PIT is an amazing facility, the people are great, and until recently the airline had alot of support from the public and the city there (especially compared to PHL). But it is the weakest link. It is better located geographically than PHL, which is too eastward- no one wants to have to go east to go west. Its nicely situated to be a great omnidirectional hub connecting the northeast with the south, the east with the midwest. PHL and CLT are too far east and south for some of PIT's more midwestern markets. It looks like it should be a great hub, and it probably could be if US didnt have so many redundant operations nearby. The O&D traffic is dreadful and it serves pretty much exactly the same places as PHL with a few exceptions. For the most part it doesnt bring much to the table destination wise (West Virginia I guess, and a few places in Indiana and Ohio), its more its location thats vital. If only you could get a crane and lift up the airport and move it a few states west.
CLT is a great hub. Its O&D is not terrific either, but its location and facility are great. It brings alot more variety to the route structure with comprehensive service throughout the southeast, while still serving alot of northeast cities.

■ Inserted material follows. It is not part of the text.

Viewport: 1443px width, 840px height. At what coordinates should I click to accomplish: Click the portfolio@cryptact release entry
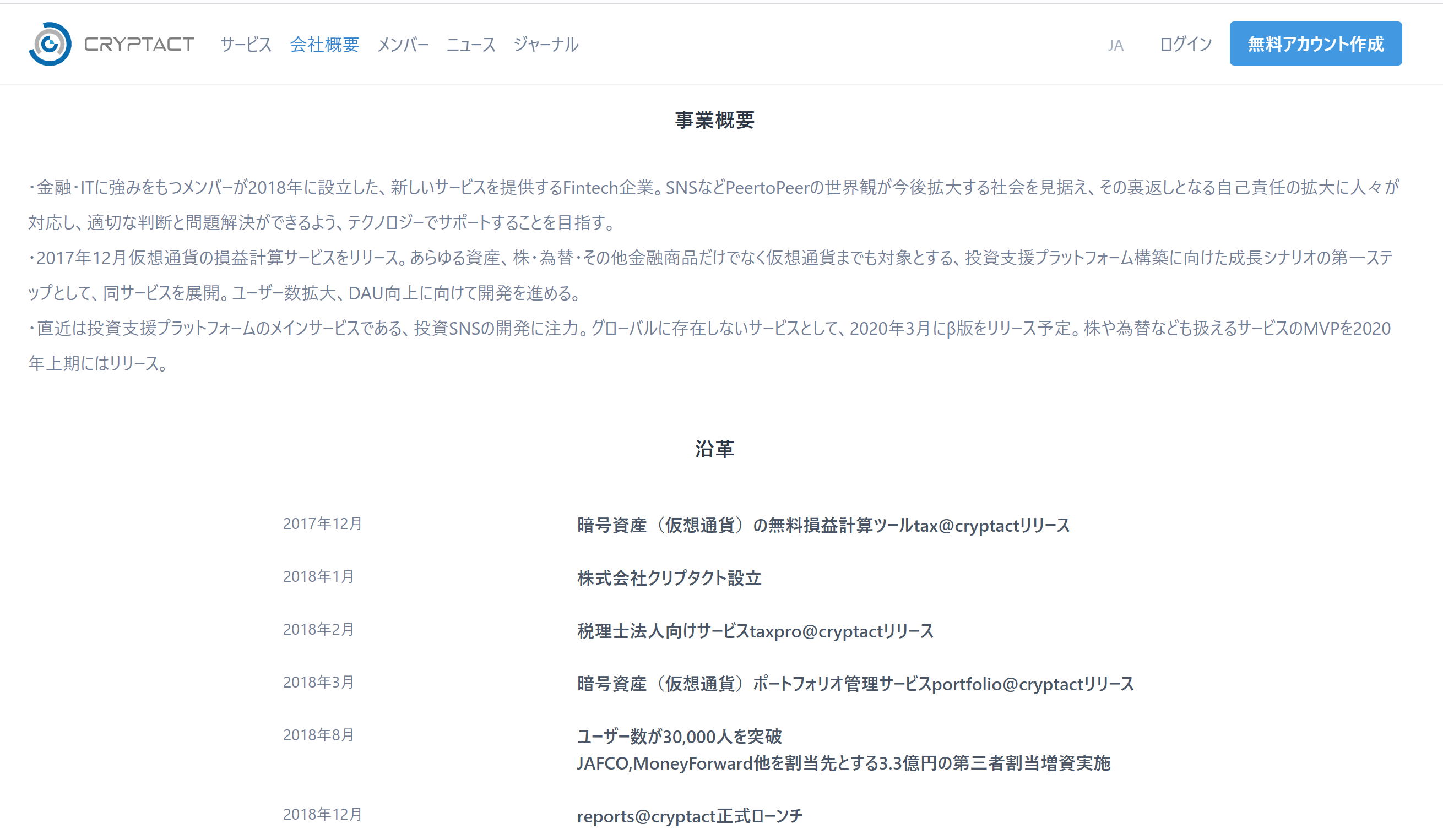(x=855, y=683)
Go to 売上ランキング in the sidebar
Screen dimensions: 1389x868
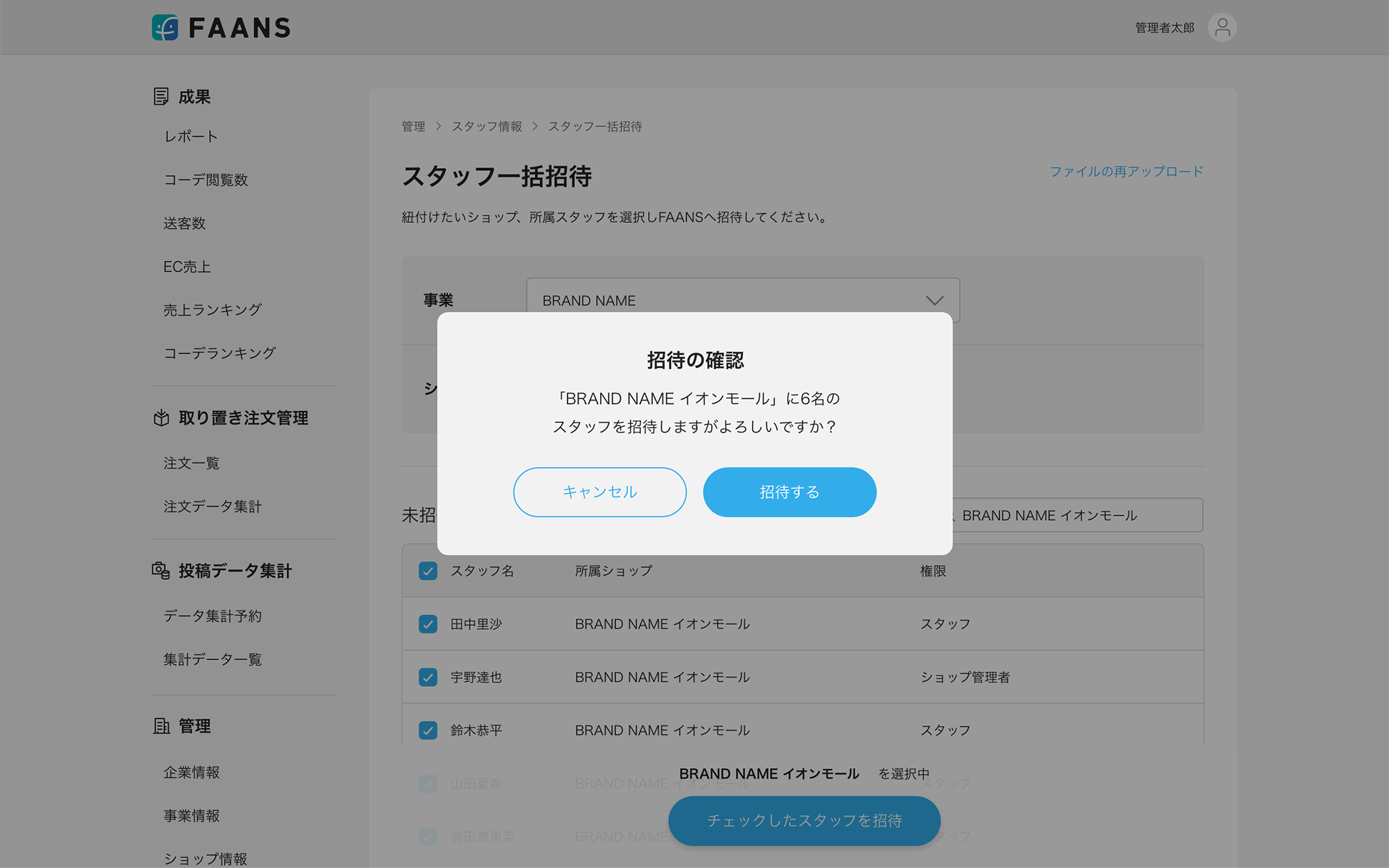pos(212,310)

Theres also room for expansion.
I've often wondered if US could work without PIT (not that it is working now). PHL would have to pick up some of those cities and capacity, but cant handle it to large extent and isnt a great connecting point aside from north-south. So CLT would have to become a much bigger hub, with flights much deeper into the midwest and towards the southwest. US could essentially serve the same network, but with fewer, larger aircraft (e.g rather than 3 RJs from somewhere to PIT, CLT, PHL, an E170 to CLT and PHL) They could also increase connectivity in the three focus cities, strengthen the two remaining hubs to support more service, and redeploy mainline aircraft to more island, western, and international service (again suported by stronger hubs with more connections rather than three weak, redundant ones).
Any thoughts? I'm not bashing PIT or saying it should close, I'm merely trying to picture what a reconstructed route network would look like.